### GOAL OF THE EXERCISE
Only one stretch of the data below is needed. Output the lines from the one with "For every named" up to and including the one with "clicking here", exactly as they stand.

### EXERCISE INPUTS
== Segment start ==
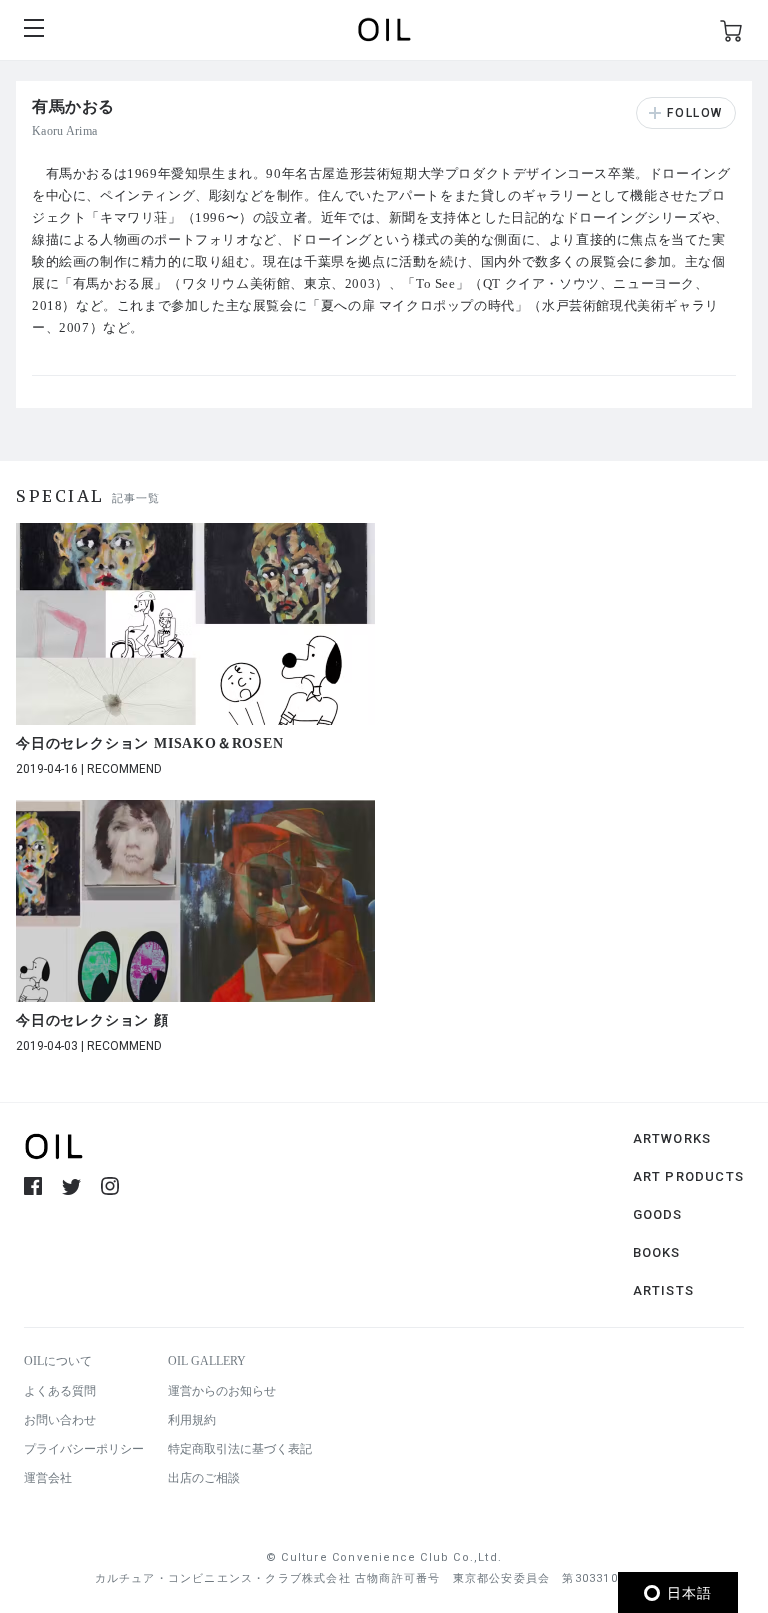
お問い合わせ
== Segment end ==
== Segment start ==
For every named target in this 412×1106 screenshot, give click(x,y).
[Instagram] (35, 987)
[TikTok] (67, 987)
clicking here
== Segment end ==
### ANSWER SECTION
For every named target in this 412×1106 screenshot, give click(x,y).
[Instagram] (35, 987)
[TikTok] (67, 987)
clicking here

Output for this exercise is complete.